--- Listed records Enclosed Below ---

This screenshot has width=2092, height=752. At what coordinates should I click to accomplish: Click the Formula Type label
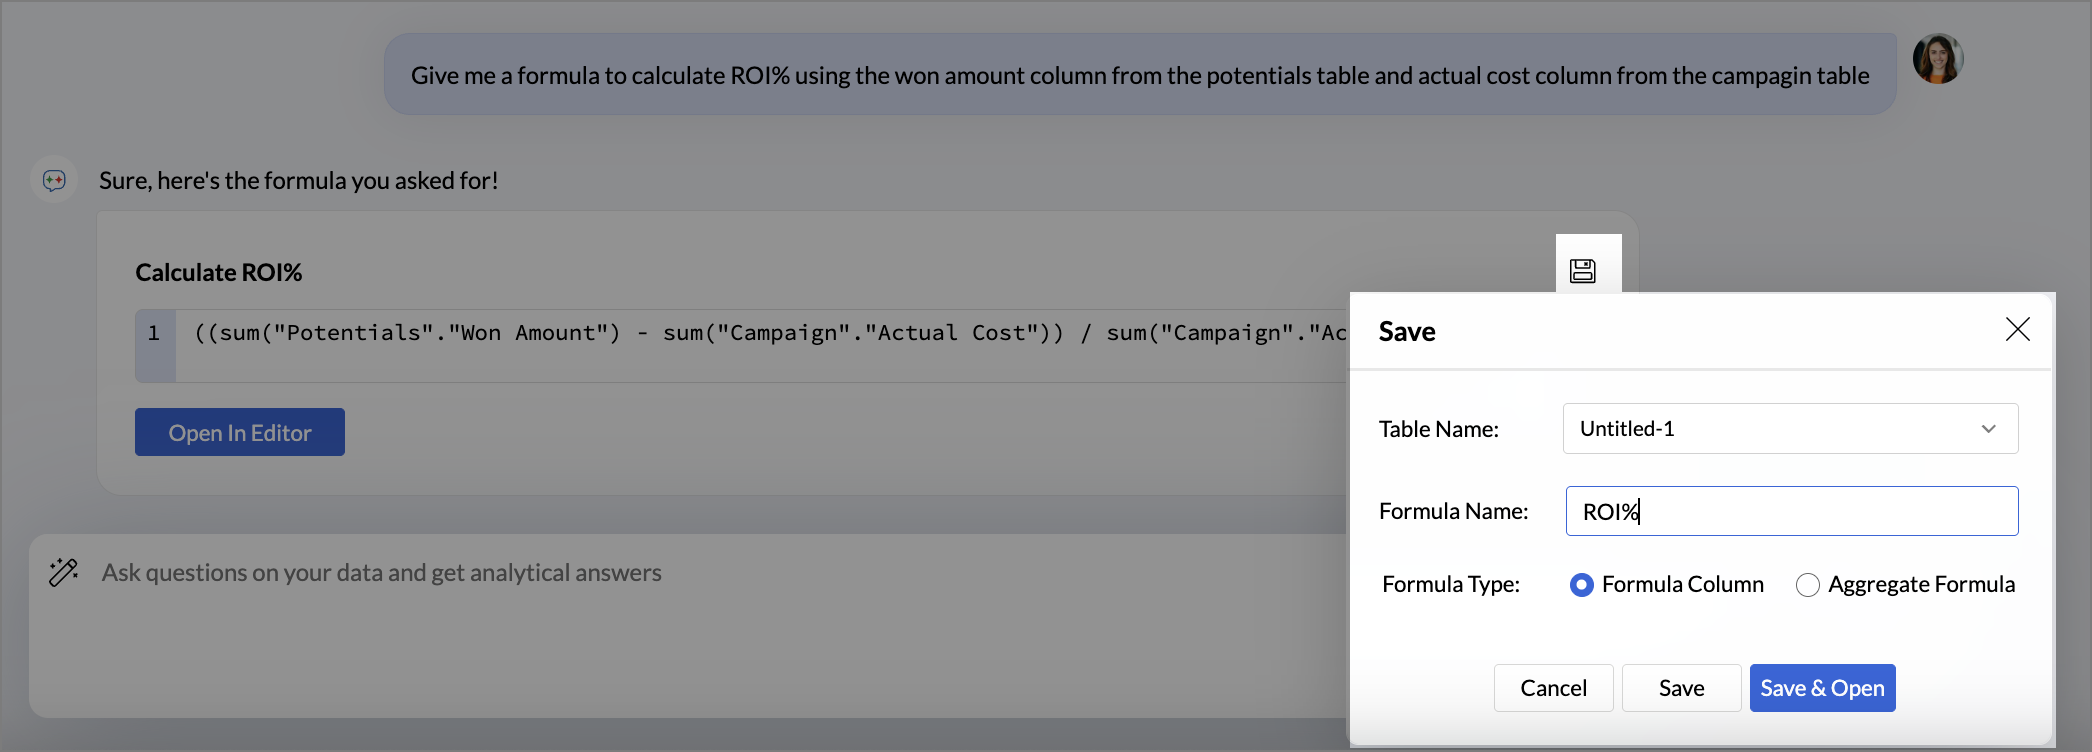[1450, 584]
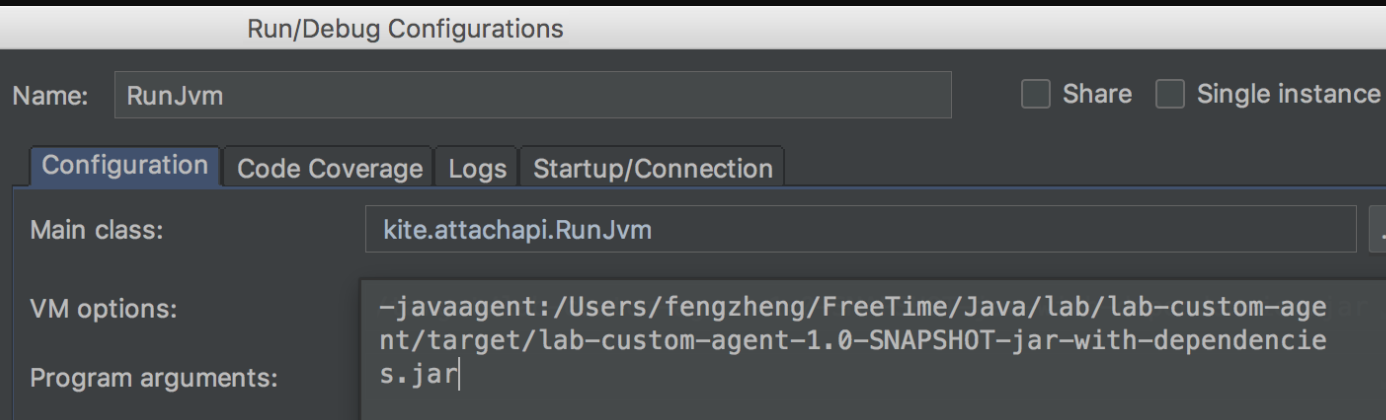The height and width of the screenshot is (420, 1386).
Task: Enable the Single instance checkbox
Action: pyautogui.click(x=1169, y=94)
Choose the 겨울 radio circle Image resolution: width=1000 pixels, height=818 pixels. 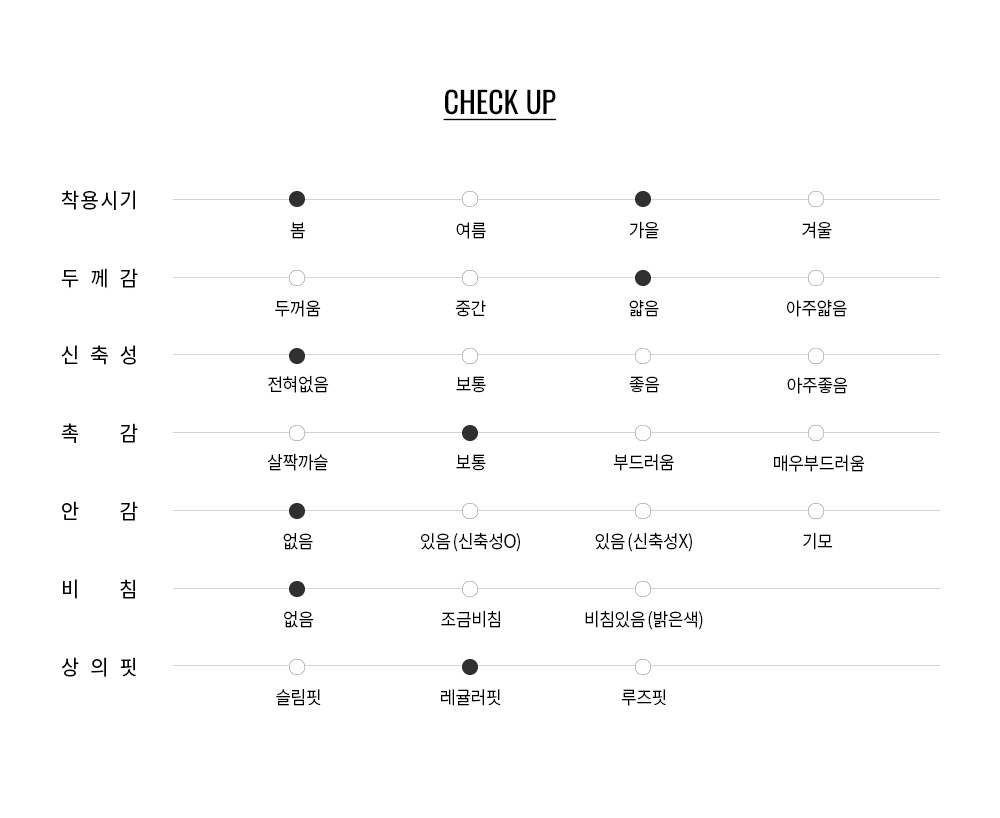(x=816, y=199)
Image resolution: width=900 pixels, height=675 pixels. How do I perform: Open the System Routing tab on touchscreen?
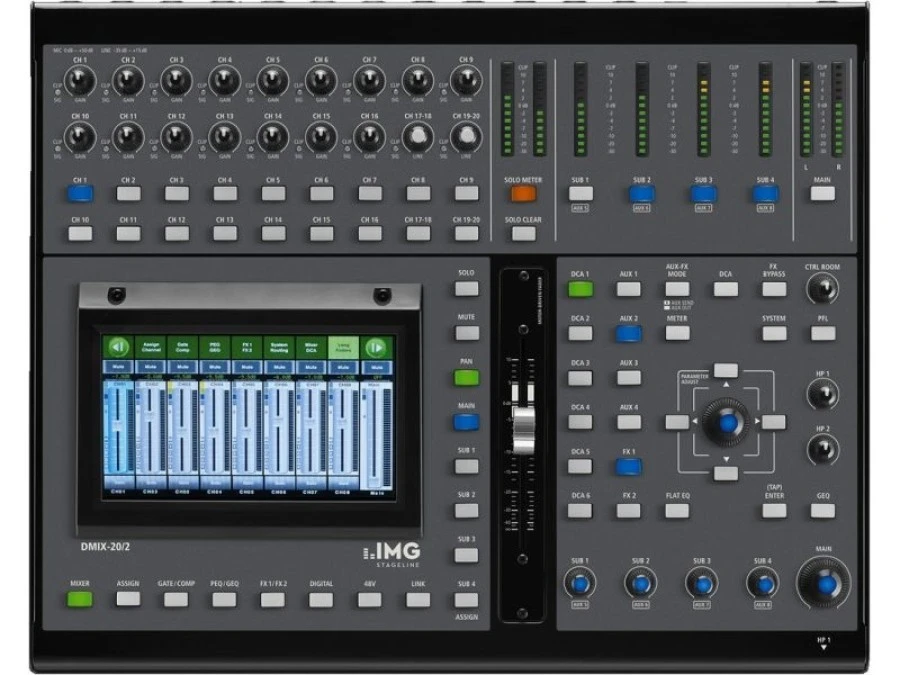click(280, 348)
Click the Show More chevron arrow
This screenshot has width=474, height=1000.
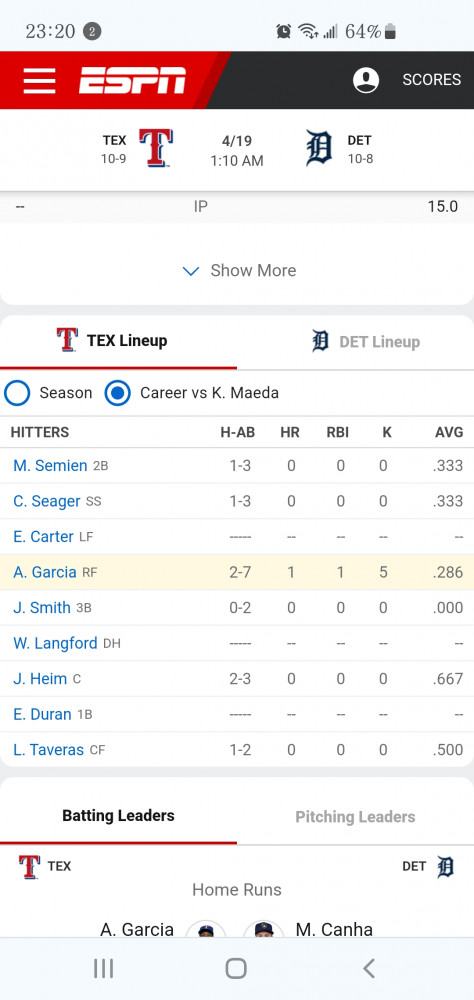pyautogui.click(x=191, y=271)
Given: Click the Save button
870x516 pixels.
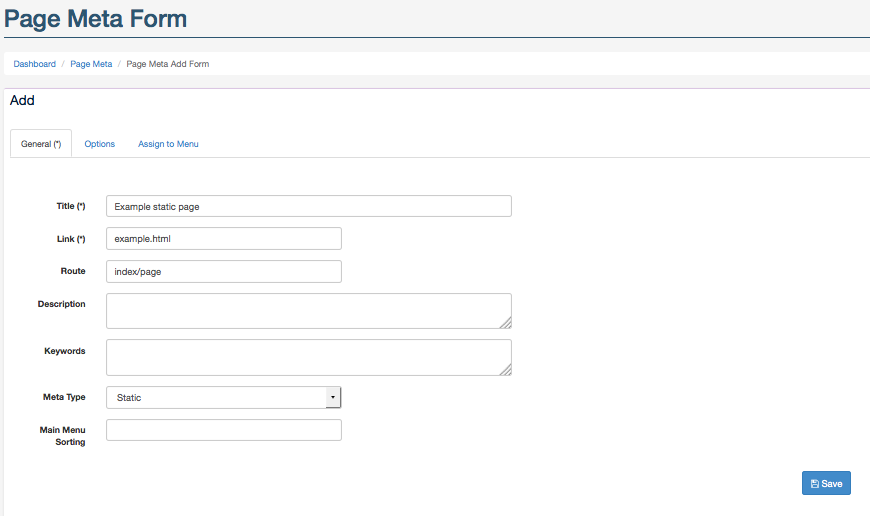Looking at the screenshot, I should click(x=826, y=483).
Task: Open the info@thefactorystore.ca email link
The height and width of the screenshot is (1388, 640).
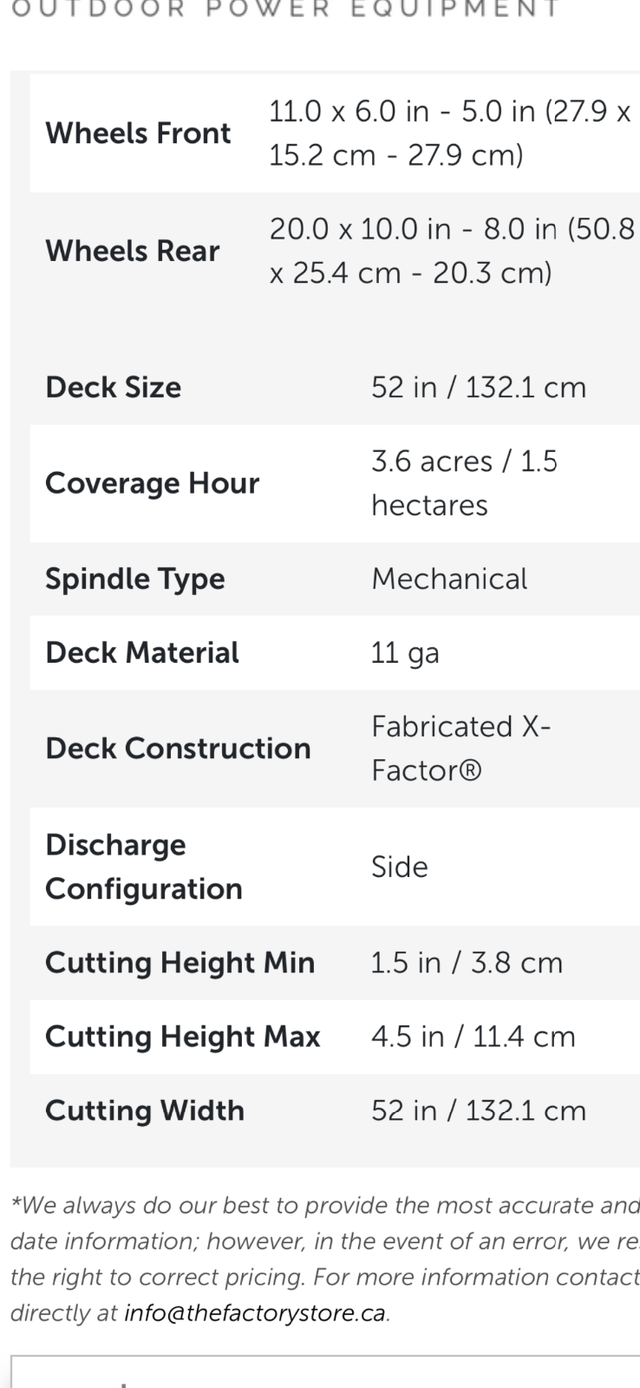Action: (255, 1313)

--- End of Enclosed Listed records ---

• [Prompt]: Set down exactly, line for line, the data from the line that contains "870x516 pixels." through its last line, keeping pictures out.

• [Written response]:
870x516 pixels.
Looking at the screenshot, I should click(x=826, y=483).
Task: Open the info@thefactorystore.ca email link
The height and width of the screenshot is (1388, 640).
Action: (255, 1313)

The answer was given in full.